■ **About this exercise**: Filter the entries beneath this task, copying only the lines that hold the word "Open".

■ **Information**:
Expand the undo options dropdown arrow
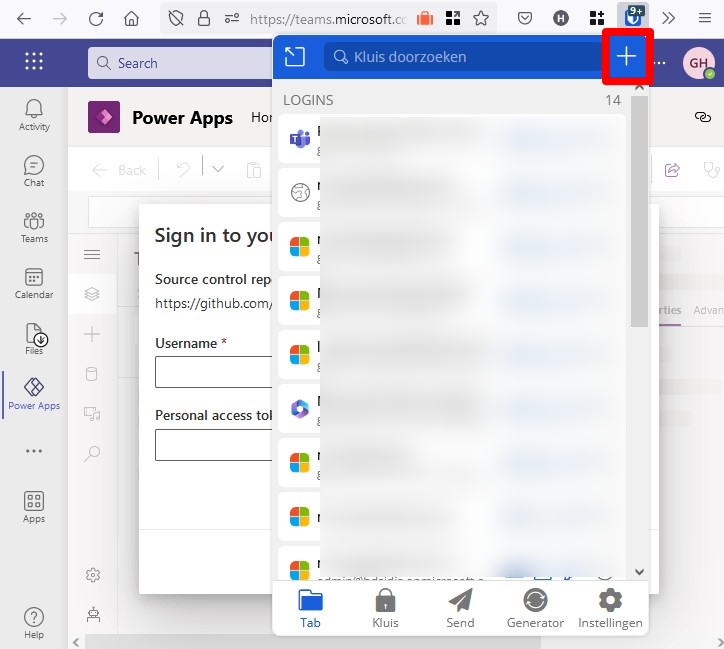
--
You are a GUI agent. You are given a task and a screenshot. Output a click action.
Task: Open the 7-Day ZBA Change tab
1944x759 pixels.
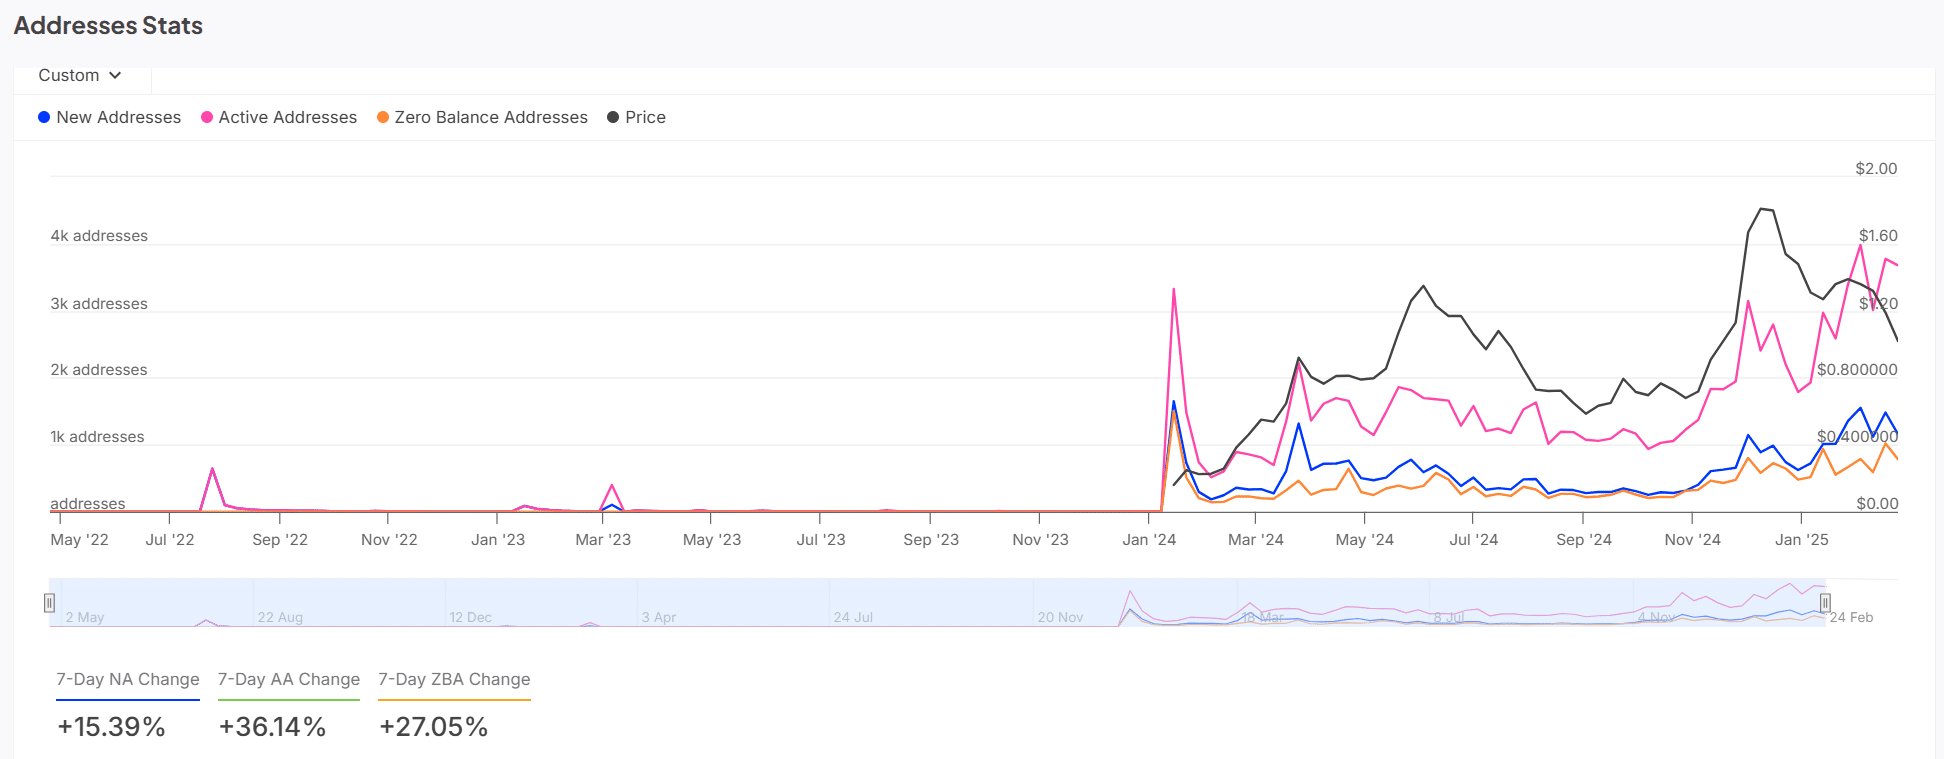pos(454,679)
* * *
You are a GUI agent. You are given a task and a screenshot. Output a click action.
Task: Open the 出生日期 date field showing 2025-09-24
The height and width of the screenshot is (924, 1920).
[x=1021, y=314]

■ **Exercise solution**:
Task: Open the 7-Day ZBA Change tab
Task: Open the 出生日期 date field showing 2025-09-24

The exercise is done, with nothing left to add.